そんな味噌の風味を生かす方向であれば、うま味のしっかりあるクラシックなタイプがベスト。
とはいえ、酒の味が濃すぎるとなめろうが負けてしまいます。もし、酒の味が濃いなと感じたら、なめろうに味噌を足すことでバランスが取れます。
③食感
最後に着目すべきは、「叩く」という調理法によって生まれるねっとりした食感。これに合わせて、口当たりの柔らかい日本酒を選ぶと、さらなる同調が期待できます。
燗によって酒のテクスチャーを柔らかくするのも一つの方法です。あまり高い温度にすると尖りが出てしまうので、ぬる燗程度がおすすめです。
ちなみに、冷酒がダメということではありません。なめろう自体が冷たく、先述したようにフルーティなタイプももちろん合います。好みに応じて合わせるお酒を選んでみてください。
燦然 特別純米 雄町
今回の優勝銘柄はこちら。圧倒的に合いまくり! 豚角煮でもぶっちぎりで優勝だった酒が、全く違う料理との相性も最高というのは面白いことです。
柔らかい口当たり、ボディの太さ、酸の弱さなどが条件に合致します。酒の旨みとなめろうの旨みが響き合って、至高のハーモニーを奏でてくれますよ。
美寿々 本醸造
柔らかい口当たりで選ぶならこちら。バランスのいい本醸造で、魚介とは無類の相性の良さ。特にイカやサーモンの刺身など、とろっとしたテクスチャーのアテには非常に重宝します。

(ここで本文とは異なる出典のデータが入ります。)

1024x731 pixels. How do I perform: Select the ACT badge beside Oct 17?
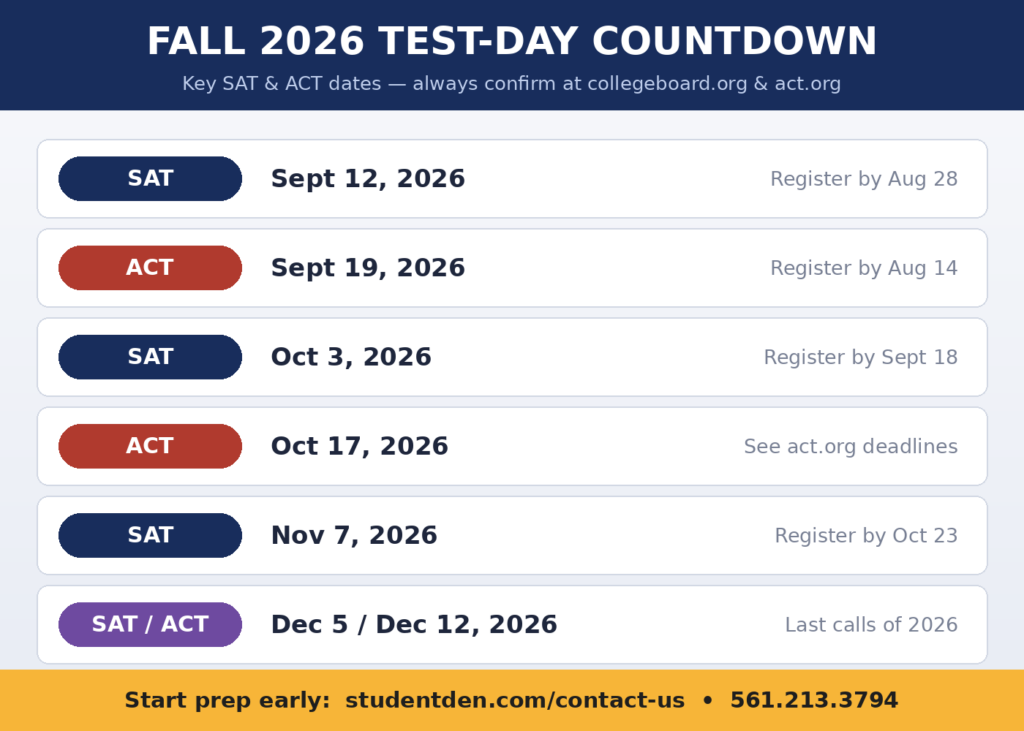pyautogui.click(x=150, y=446)
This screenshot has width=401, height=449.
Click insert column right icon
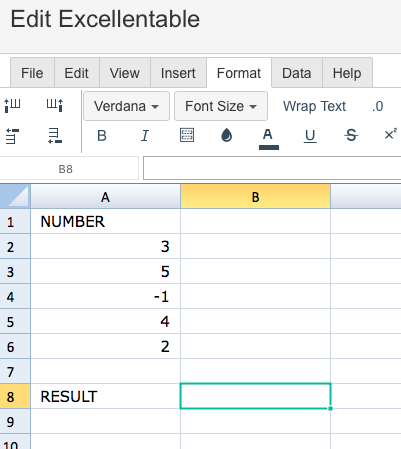pos(55,106)
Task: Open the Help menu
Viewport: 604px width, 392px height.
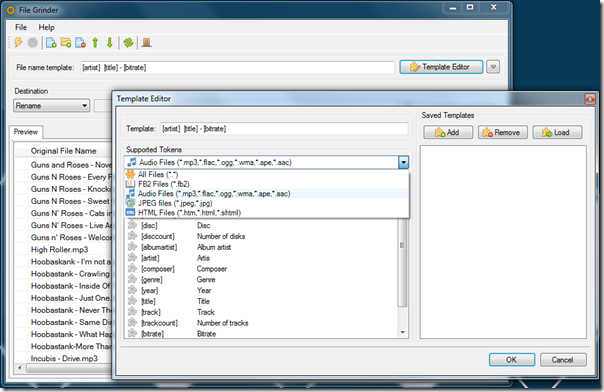Action: coord(46,27)
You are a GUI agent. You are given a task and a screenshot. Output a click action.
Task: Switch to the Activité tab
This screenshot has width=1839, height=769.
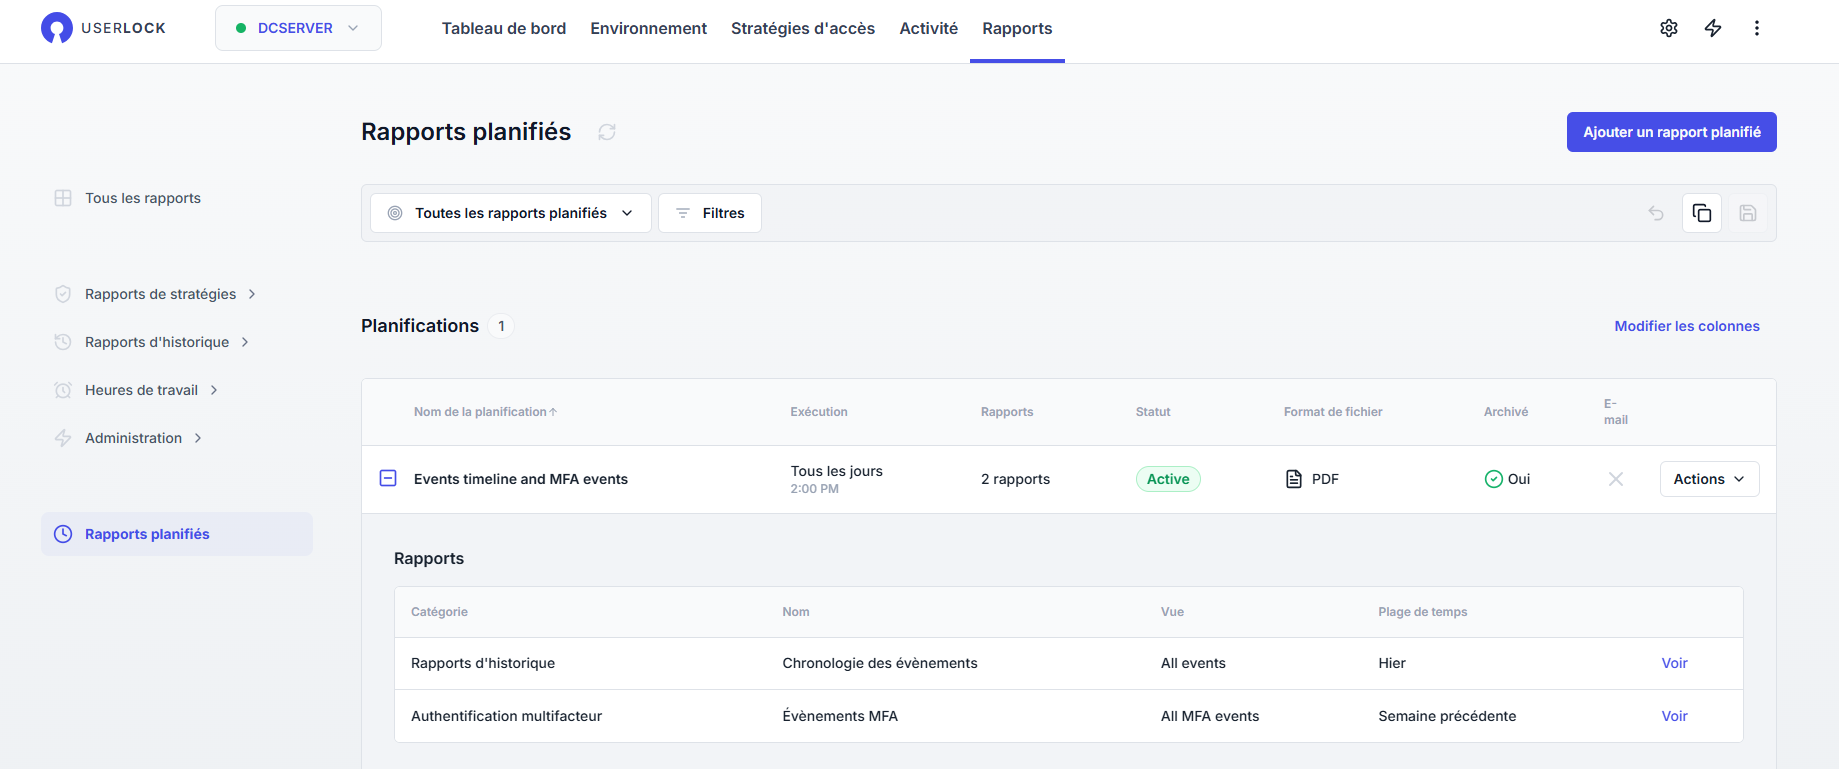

冷酒でさっぱり流すも良し、ぬる燗で柔らかさとうま味を増強するも良し。万能です。
大治郎 生酛純米 吟吹雪
パンチのある酒質なので、なめろうを若干の濃いめの味付けにするとさらに同調性が高まります。お酒の酸味が気になる場合は、なめろうにレモンや柚子果汁を少しかけてあげましょう。
柑橘を振りかけるのは、フルーティなタイプと合わせる際にも使えるワザです。覚えておいて損はありませんよ!
津島屋 純米大吟醸 四十六才の春
上品で華やかな香りが、生姜がたっぷり利いたなめろうによく合います。 酸味が控えめなのも、なめろうの味わいを邪魔せず、上手く同調してくれるポイントです。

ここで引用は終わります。